Surface also piggybacks off common technologies including Wi-Fi and Bluetooth wireless. The tables can “read” optical tags and bar codes embedded, say, in credit cards and room keys. But Surface goes far beyond familiar touch-screens in kiosks, ATMs and elsewhere.

Similar technologies have been shown in public before. Last year at the prestigious TED conference, New York University human-computer interface designer Jeff Han wowed the crowd with a demonstration of a prototype virtual tabletop photo light box in which he could move and manipulate photos with his fingertips. Han founded a company called Perceptive Pixel to try to market advanced multitouch systems. Such a start-up, of course, can’t match the resources of Microsoft to push surface computing as a business.
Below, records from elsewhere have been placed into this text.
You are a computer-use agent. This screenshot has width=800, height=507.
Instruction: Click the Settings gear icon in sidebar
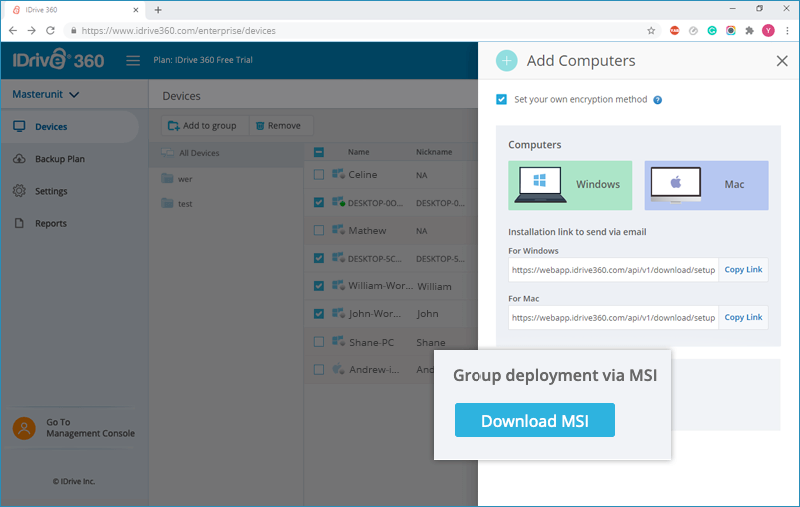point(19,191)
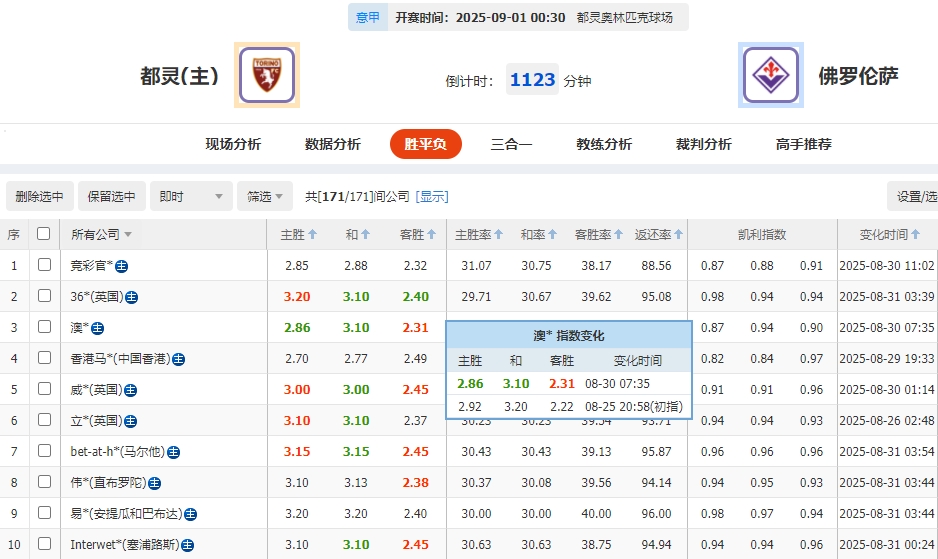Click the [显示] link
The height and width of the screenshot is (559, 938).
tap(432, 197)
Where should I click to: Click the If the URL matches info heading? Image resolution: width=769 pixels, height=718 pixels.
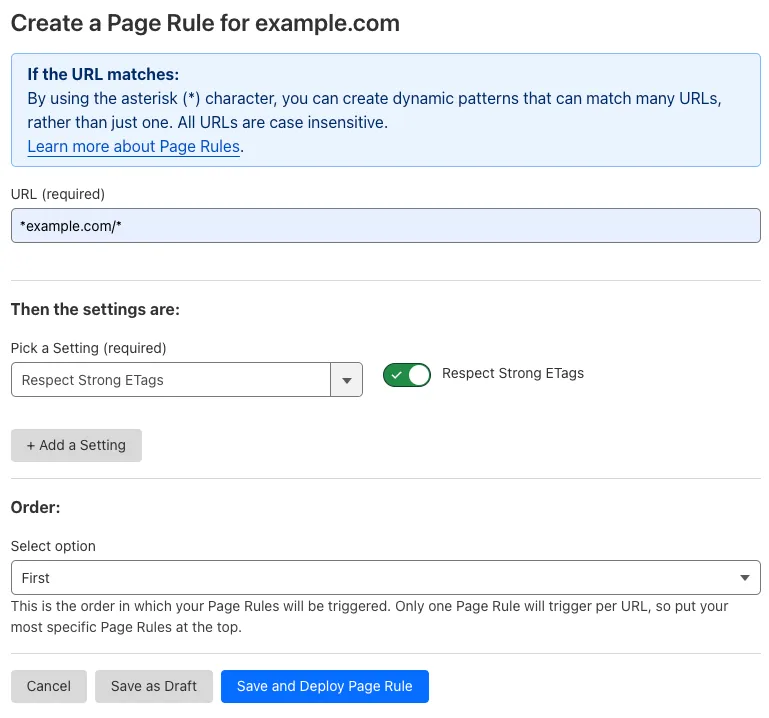pos(103,76)
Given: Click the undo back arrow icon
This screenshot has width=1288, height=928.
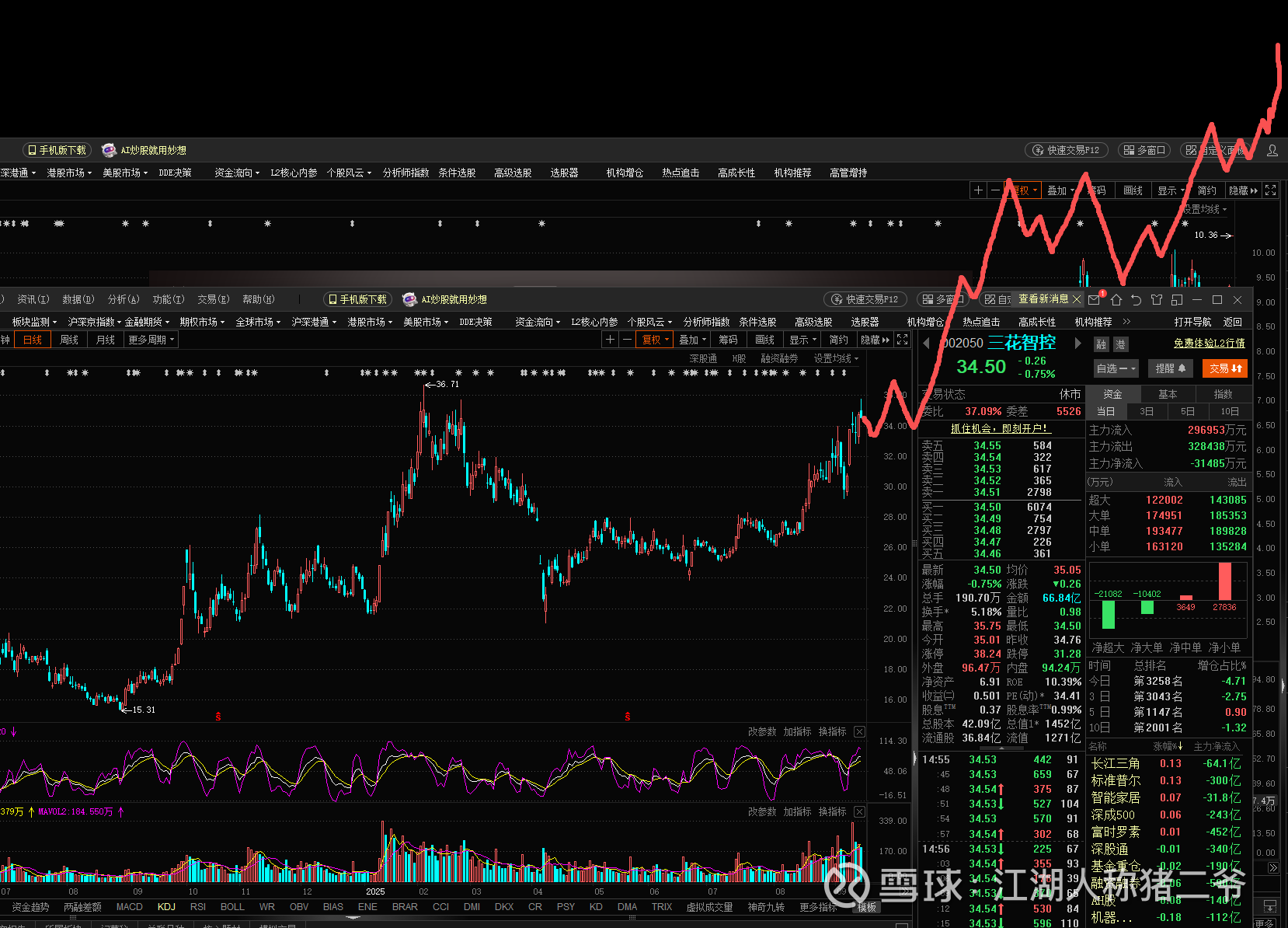Looking at the screenshot, I should 1136,299.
To be sure, any over-the-top Microsoft product launch invites skepticism. For all its software dominance through the years, not all of Microsoft’s bold initiatives have paid off: Think everything from .Net Web services to Portable Media Center entertainment devices. Those and other efforts have been attempts to reshuffle or extend the Windows flagship or require partners to use more Windows servers.

Even tech analysts impressed with the surface computing concept believe it will take time to catch on. “In terms of short-term practical applications or things like contributions to Microsoft’s bottom line, it’s going to have a negligible effect at first,” says Matt Rosoff, an analyst at Directions On Microsoft. “It needs the full Microsoft ecosystem of applications developers and hardware developers.”

Microsoft developed the software and is building the hardware in the early going. Gates says the company will license the software to partners interested in producing machines.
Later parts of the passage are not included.